▶ _Provided records_
------------------------------------------------------------

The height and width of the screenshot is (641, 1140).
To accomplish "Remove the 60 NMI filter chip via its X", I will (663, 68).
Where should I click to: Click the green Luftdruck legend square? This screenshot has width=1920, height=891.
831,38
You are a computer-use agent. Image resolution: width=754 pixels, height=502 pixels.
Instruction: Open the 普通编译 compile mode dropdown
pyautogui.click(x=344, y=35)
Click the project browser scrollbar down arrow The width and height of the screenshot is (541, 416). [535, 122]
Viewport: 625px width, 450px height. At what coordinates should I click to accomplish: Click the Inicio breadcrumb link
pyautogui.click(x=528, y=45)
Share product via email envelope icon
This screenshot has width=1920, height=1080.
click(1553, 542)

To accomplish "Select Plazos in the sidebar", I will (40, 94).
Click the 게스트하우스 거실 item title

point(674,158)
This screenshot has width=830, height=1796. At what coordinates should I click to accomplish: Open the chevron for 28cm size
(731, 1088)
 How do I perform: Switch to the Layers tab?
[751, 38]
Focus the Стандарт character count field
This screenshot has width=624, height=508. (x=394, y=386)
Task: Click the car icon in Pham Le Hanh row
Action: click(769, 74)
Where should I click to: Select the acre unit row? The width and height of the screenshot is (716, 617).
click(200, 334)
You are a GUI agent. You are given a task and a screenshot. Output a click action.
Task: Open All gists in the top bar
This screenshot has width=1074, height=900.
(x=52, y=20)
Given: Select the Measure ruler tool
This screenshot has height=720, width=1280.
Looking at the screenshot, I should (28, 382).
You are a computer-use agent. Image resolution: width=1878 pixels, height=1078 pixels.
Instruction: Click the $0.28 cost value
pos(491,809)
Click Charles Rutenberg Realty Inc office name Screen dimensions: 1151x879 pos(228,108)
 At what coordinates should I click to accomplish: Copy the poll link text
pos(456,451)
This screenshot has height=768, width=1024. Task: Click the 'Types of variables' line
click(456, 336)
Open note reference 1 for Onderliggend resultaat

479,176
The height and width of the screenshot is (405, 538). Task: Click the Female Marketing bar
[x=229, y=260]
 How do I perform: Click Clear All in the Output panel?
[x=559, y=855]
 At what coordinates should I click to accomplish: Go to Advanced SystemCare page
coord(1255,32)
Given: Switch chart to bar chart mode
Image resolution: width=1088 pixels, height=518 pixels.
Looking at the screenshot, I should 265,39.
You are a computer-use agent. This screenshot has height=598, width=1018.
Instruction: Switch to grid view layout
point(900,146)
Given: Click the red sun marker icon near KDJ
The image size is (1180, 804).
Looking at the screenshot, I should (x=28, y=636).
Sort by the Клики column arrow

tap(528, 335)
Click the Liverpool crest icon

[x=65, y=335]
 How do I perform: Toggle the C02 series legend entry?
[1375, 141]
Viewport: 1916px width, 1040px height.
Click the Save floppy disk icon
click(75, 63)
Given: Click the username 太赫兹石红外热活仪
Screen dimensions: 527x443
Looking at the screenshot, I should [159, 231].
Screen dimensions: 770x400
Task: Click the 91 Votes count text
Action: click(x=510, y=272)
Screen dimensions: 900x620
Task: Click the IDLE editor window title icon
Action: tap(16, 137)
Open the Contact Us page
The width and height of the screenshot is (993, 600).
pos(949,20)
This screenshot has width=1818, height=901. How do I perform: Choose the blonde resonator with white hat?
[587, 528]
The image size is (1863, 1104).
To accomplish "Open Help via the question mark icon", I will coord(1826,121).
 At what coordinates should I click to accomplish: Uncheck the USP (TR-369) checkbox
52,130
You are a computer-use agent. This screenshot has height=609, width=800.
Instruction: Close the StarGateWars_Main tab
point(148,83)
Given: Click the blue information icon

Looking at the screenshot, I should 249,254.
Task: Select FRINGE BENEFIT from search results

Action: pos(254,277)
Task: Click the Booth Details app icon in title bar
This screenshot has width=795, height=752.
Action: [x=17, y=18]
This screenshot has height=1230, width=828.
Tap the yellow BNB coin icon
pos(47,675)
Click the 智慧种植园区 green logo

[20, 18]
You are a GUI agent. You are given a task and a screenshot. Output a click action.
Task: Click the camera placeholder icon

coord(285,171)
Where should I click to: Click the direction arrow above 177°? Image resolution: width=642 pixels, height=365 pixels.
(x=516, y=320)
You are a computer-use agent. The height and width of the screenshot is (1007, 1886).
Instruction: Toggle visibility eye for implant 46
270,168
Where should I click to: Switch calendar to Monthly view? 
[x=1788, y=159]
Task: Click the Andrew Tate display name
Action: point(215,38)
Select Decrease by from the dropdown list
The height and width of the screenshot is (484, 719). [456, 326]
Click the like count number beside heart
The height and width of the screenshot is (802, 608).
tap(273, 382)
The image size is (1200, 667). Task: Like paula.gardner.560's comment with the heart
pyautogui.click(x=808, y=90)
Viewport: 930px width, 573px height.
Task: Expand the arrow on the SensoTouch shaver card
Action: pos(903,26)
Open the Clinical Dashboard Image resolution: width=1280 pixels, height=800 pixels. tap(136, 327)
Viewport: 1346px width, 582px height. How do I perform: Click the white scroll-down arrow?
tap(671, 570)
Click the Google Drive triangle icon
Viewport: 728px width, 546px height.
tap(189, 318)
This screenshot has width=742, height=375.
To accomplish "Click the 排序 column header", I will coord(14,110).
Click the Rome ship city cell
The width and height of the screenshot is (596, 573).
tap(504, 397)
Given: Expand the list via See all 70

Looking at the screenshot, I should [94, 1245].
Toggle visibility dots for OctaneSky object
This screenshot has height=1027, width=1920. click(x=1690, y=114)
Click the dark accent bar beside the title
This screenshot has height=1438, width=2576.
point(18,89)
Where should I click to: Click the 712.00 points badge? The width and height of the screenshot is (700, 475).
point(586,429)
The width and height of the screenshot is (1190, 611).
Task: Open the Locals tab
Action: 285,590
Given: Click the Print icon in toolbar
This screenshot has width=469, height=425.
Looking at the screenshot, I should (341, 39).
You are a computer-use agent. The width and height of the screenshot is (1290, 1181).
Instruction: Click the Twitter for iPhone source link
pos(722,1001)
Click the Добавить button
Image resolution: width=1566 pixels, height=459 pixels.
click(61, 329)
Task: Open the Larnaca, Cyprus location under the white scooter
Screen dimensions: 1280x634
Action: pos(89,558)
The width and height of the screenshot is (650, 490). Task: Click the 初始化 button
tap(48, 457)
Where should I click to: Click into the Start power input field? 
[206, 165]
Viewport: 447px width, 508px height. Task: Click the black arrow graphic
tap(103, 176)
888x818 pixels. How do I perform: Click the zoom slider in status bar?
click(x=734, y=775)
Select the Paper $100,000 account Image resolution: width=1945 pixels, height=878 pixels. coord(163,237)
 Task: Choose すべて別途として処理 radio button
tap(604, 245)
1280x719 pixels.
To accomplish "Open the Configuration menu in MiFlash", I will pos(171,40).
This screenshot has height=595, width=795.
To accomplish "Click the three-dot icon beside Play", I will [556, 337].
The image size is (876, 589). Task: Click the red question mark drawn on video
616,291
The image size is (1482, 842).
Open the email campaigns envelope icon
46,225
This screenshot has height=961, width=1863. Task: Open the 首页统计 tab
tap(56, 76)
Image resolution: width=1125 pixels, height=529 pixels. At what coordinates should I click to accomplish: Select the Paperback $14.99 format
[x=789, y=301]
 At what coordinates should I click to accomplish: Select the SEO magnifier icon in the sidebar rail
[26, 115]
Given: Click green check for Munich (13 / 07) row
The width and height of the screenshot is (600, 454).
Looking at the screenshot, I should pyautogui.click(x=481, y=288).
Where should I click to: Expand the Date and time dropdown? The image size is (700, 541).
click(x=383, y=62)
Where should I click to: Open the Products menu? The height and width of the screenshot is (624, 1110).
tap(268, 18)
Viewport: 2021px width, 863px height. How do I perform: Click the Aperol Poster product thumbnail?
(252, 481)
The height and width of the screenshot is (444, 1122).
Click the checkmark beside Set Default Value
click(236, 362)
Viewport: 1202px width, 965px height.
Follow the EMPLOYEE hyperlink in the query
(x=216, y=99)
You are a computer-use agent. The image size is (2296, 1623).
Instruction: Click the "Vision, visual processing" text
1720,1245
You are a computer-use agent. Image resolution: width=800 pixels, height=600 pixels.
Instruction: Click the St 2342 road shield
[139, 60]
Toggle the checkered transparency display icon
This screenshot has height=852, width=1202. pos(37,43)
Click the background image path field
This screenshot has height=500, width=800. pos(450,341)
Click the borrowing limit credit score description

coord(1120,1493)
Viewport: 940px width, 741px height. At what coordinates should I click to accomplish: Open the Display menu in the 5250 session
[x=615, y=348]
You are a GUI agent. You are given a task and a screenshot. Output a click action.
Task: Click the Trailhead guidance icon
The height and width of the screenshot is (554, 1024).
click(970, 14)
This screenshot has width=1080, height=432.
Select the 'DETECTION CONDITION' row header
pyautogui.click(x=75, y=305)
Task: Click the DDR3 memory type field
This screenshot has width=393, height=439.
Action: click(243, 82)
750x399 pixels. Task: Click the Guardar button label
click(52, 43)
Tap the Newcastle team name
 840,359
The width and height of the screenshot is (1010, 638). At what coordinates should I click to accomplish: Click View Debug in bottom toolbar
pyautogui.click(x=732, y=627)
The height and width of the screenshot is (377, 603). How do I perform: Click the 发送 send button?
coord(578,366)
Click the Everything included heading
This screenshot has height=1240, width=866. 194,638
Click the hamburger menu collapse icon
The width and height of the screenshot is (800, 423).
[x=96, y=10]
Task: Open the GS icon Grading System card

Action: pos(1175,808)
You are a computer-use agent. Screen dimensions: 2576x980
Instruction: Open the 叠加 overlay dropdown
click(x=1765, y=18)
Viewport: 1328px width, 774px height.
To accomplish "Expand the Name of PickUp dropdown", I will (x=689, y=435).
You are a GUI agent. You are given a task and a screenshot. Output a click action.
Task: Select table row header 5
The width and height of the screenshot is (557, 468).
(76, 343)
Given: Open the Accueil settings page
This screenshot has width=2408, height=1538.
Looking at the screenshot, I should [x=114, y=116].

------------------------------------------------------------

▶ _Problem statement_
Check each line of the records above for "computer", and copy those that have it.

▶ _Task solution_
You are a computer-use agent. Image resolution: width=754 pixels, height=502 pixels.
You are a computer-use agent. Image resolution: width=1878 pixels, height=1078 pixels.
You are a computer-use agent. This screenshot has height=598, width=1018.
You are a computer-use agent. This screenshot has height=609, width=800.
You are a computer-use agent. The height and width of the screenshot is (1007, 1886).
You are a computer-use agent. The width and height of the screenshot is (1290, 1181).
You are a computer-use agent. The image size is (2296, 1623).
You are a computer-use agent. Image resolution: width=800 pixels, height=600 pixels.
You are a computer-use agent. Screen dimensions: 2576x980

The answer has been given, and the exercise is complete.